Moreover, we are at a critical turning point in the EU: by 2016, EU Member States were required to implement the EU’s directive on private enforcement into their national laws. Even without this directive, many of the Member States throughout the European Union have increased their private antitrust enforcement rights. Indeed, private enforcement developments in some jurisdictions have supplanted the EU’s initiatives. The English and German courts, for instance, are emerging as major venues for private enforcement actions. Collective actions are now recognised in Sweden, Finland and Denmark. Italy also recently approved legislation allowing for collective damages actions and providing standing to sue to representative consumers and consumer associations, and France and England have also taken steps to facilitate collective action/class action legislation. Differences will continue to exist from jurisdiction to jurisdiction regarding whether claimants must ‘opt out’ of collective redress proposals to have their claims survive a settlement (as in the UK), or instead must ‘opt in’ to share in the settlement benefits. Even in the absence of class action procedures, the trend in Europe is towards the creation and use of consumer collective redress mechanisms. For instance, the Netherlands permits claim vehicles to aggregate into one court case the claims of multiple parties.

ii) Tell us about any key legal developments – recent or pending – and their international impact.

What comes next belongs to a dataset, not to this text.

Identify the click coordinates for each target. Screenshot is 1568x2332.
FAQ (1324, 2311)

Until the last decade or so, the United States was one of the few outliers in providing an antitrust regime that encouraged private enforcement of the antitrust laws. Brazil provided another, albeit more limited, example: Brazil has had private litigation arise involving non-compete clauses since the beginning of the 20th century, and monopoly or market closure claims since the 1950s.

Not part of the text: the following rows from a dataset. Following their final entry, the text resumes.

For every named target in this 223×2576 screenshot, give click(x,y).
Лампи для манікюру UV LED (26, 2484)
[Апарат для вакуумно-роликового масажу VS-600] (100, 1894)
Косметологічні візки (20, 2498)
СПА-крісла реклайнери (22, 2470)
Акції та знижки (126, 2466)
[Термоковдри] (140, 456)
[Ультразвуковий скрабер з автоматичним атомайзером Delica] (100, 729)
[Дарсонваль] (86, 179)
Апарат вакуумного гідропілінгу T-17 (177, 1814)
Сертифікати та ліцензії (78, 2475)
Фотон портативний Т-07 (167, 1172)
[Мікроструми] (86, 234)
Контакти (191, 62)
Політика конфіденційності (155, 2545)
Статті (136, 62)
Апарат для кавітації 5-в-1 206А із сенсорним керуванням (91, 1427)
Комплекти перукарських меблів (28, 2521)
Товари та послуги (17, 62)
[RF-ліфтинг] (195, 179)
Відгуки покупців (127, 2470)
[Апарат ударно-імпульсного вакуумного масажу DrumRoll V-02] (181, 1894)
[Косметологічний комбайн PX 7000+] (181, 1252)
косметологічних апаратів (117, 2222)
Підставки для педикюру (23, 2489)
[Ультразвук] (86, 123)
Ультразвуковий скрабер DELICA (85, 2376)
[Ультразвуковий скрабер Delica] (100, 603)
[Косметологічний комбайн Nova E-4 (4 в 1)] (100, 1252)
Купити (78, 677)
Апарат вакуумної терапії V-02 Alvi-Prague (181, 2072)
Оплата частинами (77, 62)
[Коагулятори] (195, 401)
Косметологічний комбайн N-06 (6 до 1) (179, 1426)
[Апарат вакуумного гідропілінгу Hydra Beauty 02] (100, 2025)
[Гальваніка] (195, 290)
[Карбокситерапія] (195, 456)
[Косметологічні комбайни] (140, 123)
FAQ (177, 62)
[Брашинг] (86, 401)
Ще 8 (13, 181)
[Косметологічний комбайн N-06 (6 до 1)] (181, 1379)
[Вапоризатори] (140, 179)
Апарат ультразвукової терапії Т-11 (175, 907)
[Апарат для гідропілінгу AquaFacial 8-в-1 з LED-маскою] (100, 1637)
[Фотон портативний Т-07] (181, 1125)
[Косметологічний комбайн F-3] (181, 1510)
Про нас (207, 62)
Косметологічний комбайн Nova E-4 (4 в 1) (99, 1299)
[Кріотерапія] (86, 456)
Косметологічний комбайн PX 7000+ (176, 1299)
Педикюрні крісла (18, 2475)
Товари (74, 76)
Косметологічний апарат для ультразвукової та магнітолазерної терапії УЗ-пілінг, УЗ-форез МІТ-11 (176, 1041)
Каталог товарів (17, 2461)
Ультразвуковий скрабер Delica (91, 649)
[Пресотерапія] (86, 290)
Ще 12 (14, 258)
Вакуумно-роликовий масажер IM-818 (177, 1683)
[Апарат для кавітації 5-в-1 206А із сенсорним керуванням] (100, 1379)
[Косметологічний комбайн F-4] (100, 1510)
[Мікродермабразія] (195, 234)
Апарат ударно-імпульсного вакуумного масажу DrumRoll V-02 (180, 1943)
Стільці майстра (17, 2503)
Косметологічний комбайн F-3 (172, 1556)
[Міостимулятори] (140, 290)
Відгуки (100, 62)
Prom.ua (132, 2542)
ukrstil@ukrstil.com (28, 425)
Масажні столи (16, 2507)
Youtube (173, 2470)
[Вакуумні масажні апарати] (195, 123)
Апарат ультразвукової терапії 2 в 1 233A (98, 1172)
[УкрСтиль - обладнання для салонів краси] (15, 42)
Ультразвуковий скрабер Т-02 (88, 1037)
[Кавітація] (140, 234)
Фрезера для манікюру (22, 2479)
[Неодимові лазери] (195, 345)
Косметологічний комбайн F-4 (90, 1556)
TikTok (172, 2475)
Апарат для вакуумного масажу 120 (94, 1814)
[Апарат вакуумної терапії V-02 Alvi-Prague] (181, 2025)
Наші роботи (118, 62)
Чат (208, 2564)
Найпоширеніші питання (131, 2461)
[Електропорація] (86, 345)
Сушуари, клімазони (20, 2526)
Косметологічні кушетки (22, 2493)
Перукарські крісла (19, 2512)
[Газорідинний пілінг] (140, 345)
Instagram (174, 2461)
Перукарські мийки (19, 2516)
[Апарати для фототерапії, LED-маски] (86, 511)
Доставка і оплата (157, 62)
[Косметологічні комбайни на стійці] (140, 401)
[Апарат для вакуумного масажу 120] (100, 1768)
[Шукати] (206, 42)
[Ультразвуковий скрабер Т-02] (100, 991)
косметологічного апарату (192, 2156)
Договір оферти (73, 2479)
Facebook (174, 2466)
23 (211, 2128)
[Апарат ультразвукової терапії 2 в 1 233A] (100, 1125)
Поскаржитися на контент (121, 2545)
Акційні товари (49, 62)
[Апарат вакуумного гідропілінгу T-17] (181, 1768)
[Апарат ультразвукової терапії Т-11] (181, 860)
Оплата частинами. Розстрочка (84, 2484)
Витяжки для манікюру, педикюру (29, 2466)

In the last decade, we have seen other regimes begin to provide for private competition litigation in their courts, typically, as discussed below, only after (i.e., as a ‘follow on’) to public enforcement. In some jurisdictions (e.g., Lithuania, Romania, Switzerland and Venezuela), however, private actions remain very rare and there is little, if any, precedent establishing the basis for compensatory damages or discovery, much less for arbitration or mediation. Also, other jurisdictions (e.g., Switzerland) still have very rigid requirements for ‘standing’, which limit the types of cases that can be initiated.

iii) What are the biggest opportunities and challenges for practitioners and clients?

Private competition litigation can be an important complement to public enforcement in the achievement of compliance with the competition laws. For example, antitrust litigation has been a key component of the antitrust regime for decades in the United States. The US litigation system is highly developed – using extensive discovery, pleadings and motions, use of experts and, in a small number of matters, trials to resolve the rights of the parties. The process imposes high litigation costs (both in time and money) on all participants, but promises great rewards for prevailing plaintiffs. The usual rule that each party bears its own attorneys’ fees is amended for private antitrust cases such that a prevailing plaintiff is entitled to its fees as well as treble damages. The costs and potential rewards to plaintiffs create an environment in which a large percentage of cases settle on the eve of trial. Arbitration and mediation are still rare, but not unheard of, in antitrust disputes. Congress and the US Supreme Court have attempted to curtail some of the more frivolous litigation and class actions by adopting tougher standards and ensuring that follow-on litigation exposure does not discourage wrongdoers from seeking amnesty. Although these initiatives may, on the margin, decrease the volume of private antitrust litigation in the United States, the environment remains ripe for high levels of litigation activity, particularly involving intellectual property rights and cartels.